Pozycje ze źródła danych
※

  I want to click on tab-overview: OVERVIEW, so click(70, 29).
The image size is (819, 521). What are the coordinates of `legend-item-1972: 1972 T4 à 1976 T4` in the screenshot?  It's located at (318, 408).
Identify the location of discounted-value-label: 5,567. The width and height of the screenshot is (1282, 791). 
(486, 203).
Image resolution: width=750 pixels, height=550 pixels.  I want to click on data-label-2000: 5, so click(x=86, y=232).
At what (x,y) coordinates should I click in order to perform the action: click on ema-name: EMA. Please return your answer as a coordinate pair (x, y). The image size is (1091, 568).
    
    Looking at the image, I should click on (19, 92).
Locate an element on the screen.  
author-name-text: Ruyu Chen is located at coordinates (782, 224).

※

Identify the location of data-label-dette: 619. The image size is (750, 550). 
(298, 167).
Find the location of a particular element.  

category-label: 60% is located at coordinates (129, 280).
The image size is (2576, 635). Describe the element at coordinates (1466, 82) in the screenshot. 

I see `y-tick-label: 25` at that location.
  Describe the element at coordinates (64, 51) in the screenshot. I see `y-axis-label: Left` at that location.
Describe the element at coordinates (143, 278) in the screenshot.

※

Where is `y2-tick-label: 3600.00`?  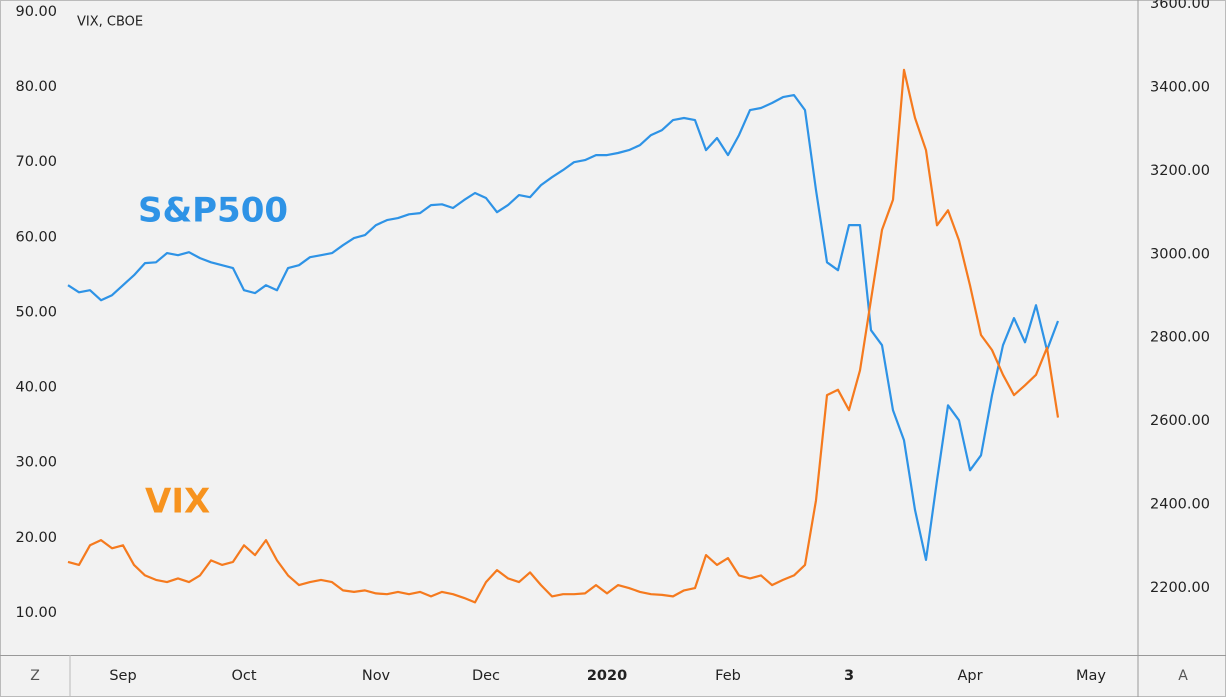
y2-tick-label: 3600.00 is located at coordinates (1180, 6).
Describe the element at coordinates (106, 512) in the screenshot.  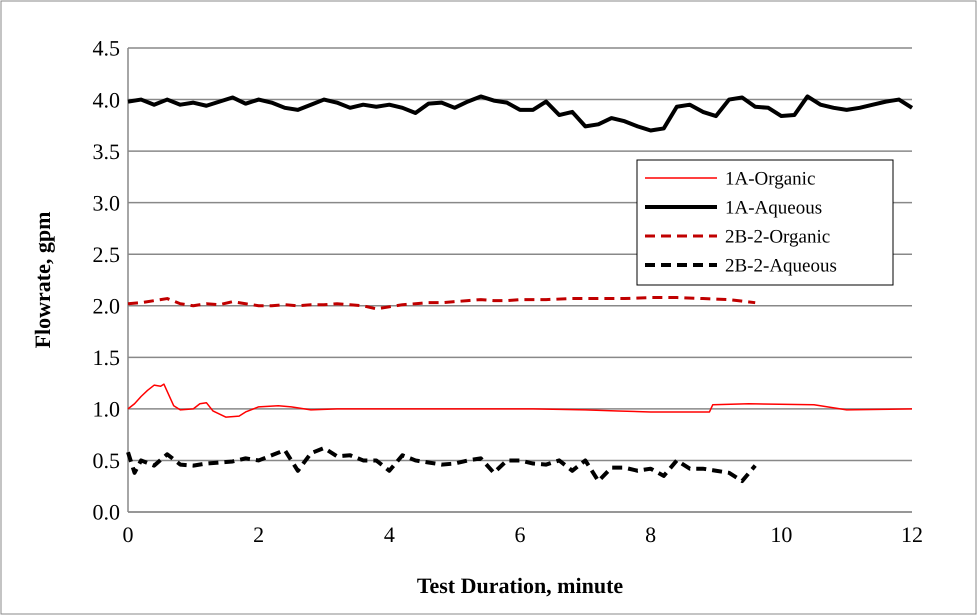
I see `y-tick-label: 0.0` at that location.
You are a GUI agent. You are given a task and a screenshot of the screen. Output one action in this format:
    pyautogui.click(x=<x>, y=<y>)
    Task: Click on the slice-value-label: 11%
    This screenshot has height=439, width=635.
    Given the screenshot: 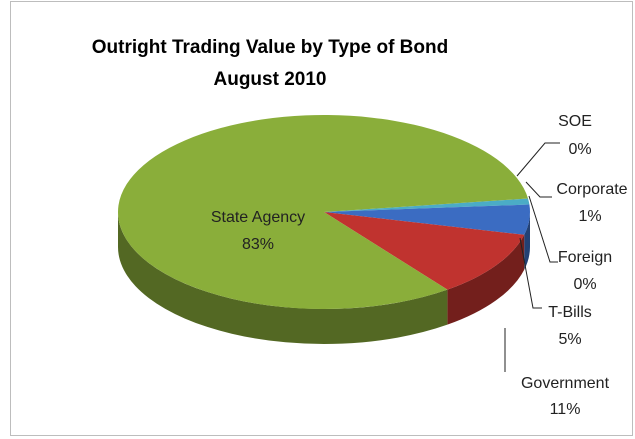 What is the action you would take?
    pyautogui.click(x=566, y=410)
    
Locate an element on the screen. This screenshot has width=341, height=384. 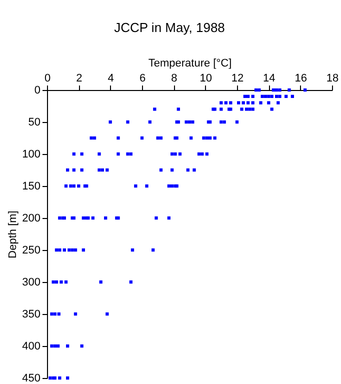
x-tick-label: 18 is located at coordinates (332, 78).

※

__TWOJE ZADANIE__: Przedstaw jako listę JSON ciągów znaków wszystko od wiersza zawierającego "Locate an element on the screen. This" w dół do wiersza zawierającego "x-tick-label: 18 is", łącznie z oboma, po jednym ciągu na wiersz i bez pustych wierszy. Obrazy pomiń w odpowiedzi.

__WYNIK ZADANIA__:
[
  "Locate an element on the screen. This screenshot has width=341, height=384. ",
  "x-tick-label: 18 is located at coordinates (332, 78)."
]